*** Opening Extracted records ***
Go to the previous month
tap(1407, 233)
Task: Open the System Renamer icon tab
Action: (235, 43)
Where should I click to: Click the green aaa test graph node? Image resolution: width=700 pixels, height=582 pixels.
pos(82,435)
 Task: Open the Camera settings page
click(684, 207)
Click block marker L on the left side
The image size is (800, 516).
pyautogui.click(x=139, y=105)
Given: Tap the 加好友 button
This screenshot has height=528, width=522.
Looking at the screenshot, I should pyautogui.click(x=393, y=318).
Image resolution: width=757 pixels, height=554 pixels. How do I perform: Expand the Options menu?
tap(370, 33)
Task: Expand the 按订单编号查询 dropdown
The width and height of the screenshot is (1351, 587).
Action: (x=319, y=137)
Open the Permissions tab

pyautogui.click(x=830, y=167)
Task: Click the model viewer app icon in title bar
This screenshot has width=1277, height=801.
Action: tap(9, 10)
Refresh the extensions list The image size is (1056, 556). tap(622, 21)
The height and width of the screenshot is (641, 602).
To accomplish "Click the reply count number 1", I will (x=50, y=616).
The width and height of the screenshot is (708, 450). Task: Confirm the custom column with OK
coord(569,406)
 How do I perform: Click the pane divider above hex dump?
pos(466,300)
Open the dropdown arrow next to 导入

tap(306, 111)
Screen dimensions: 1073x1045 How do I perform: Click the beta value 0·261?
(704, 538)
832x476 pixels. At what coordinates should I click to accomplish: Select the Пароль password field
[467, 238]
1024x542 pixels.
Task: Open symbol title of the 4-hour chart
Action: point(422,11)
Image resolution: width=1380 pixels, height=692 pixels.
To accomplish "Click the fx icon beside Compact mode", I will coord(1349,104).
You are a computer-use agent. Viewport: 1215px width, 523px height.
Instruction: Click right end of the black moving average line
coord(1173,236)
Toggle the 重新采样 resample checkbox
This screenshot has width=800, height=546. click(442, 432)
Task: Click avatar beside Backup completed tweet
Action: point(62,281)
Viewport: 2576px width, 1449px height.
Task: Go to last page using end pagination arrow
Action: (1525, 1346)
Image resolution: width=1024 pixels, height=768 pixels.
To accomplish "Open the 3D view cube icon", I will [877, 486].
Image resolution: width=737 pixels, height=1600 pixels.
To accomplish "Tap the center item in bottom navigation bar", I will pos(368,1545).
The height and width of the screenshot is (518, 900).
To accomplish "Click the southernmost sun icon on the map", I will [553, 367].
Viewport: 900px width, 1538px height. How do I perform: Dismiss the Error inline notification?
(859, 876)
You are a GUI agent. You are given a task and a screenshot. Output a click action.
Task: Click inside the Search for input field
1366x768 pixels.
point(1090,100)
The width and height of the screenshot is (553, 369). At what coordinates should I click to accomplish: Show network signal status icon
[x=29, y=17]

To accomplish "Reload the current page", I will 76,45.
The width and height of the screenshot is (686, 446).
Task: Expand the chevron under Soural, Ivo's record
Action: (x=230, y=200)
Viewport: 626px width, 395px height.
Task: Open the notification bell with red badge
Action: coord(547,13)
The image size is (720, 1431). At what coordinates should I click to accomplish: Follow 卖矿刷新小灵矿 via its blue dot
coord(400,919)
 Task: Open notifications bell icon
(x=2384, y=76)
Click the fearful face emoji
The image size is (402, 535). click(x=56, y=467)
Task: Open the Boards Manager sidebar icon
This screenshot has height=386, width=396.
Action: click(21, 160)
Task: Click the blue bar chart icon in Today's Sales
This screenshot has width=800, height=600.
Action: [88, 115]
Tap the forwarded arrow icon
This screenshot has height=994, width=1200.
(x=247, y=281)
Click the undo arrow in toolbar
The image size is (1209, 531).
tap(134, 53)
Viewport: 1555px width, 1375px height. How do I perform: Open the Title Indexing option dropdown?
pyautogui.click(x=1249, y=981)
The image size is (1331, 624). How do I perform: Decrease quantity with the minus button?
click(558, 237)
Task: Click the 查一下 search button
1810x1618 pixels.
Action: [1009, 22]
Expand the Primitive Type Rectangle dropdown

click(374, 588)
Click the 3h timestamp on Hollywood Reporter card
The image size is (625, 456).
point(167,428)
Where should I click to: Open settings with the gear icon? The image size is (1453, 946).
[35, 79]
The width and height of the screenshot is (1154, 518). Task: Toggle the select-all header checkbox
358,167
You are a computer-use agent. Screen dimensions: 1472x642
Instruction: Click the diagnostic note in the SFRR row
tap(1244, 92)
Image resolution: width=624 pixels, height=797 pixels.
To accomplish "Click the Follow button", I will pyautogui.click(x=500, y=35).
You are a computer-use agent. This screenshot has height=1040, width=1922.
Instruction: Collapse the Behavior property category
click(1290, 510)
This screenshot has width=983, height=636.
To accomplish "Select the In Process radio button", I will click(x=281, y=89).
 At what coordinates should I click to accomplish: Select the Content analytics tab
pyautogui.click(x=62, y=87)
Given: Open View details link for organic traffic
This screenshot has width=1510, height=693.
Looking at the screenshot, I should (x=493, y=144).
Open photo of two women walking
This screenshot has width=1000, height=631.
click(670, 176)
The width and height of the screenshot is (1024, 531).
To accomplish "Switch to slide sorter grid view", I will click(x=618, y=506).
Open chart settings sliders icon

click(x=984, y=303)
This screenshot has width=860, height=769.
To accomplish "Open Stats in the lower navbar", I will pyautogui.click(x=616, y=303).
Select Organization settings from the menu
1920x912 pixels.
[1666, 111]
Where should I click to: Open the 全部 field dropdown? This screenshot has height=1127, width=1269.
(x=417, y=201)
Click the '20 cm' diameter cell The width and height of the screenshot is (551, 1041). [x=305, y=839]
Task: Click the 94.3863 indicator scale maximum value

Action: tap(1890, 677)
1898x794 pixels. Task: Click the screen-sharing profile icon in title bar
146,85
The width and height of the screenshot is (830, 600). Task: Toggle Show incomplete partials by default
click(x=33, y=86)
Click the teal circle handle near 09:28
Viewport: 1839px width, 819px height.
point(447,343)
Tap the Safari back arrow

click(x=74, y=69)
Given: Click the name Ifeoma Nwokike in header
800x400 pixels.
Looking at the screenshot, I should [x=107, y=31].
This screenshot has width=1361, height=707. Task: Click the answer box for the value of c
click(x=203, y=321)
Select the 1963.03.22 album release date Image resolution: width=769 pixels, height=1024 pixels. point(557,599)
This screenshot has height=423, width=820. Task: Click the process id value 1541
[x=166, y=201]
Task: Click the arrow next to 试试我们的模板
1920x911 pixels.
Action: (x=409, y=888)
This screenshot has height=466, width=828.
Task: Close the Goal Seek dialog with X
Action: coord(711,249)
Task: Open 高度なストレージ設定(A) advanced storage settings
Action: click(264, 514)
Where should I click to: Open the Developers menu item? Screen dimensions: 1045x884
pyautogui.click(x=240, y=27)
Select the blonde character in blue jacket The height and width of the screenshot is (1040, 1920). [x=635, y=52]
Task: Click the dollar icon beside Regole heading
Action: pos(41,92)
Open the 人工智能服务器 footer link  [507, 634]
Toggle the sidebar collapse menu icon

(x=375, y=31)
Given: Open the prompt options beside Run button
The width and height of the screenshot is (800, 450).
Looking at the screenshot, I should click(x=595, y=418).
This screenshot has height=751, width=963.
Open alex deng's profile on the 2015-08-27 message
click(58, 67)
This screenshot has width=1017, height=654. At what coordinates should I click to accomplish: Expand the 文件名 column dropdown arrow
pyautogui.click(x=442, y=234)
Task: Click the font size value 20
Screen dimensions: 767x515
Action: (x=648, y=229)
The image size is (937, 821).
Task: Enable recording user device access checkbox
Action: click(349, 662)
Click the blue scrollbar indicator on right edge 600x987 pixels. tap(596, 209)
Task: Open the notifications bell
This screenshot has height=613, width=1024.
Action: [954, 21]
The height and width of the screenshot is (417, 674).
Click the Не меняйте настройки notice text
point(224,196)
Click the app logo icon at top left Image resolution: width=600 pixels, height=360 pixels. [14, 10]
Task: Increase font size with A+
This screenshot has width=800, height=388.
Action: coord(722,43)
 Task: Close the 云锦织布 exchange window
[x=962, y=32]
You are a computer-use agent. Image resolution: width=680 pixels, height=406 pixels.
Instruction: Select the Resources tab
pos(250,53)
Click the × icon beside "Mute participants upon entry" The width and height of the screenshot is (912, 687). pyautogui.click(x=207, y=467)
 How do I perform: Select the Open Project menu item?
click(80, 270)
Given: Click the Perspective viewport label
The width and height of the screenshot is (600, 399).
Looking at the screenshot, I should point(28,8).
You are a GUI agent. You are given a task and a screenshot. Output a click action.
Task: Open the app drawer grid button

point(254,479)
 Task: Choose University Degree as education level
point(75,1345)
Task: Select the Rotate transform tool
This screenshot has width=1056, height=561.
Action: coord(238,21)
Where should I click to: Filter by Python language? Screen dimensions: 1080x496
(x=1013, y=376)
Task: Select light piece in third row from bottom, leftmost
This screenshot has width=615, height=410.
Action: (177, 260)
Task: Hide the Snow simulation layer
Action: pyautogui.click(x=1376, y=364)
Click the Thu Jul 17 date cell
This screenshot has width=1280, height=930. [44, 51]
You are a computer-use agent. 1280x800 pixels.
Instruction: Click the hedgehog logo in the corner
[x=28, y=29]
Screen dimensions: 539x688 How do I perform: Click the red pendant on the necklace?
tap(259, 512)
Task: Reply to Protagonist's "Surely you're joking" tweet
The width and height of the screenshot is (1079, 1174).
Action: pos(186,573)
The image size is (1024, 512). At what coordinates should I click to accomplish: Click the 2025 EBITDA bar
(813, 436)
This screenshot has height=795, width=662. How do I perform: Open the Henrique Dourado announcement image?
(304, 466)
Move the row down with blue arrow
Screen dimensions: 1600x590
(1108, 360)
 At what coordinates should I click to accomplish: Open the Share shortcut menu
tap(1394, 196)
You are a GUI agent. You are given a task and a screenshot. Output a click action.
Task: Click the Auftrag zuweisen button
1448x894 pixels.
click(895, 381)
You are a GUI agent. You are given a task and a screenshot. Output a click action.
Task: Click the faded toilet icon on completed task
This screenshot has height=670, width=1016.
*** Closing Extracted records ***
- **Exercise instructions**
Each line above that includes the word "computer" is to be copied.

- **Answer area**
You are a computer-use agent. Viewport: 1215px width, 523px height.
You are a computer-use agent. Screen dimensions: 1472x642
You are a computer-use agent. This screenshot has height=1040, width=1922.
You are a computer-use agent. Image resolution: width=680 pixels, height=406 pixels.
You are a computer-use agent. 1280x800 pixels.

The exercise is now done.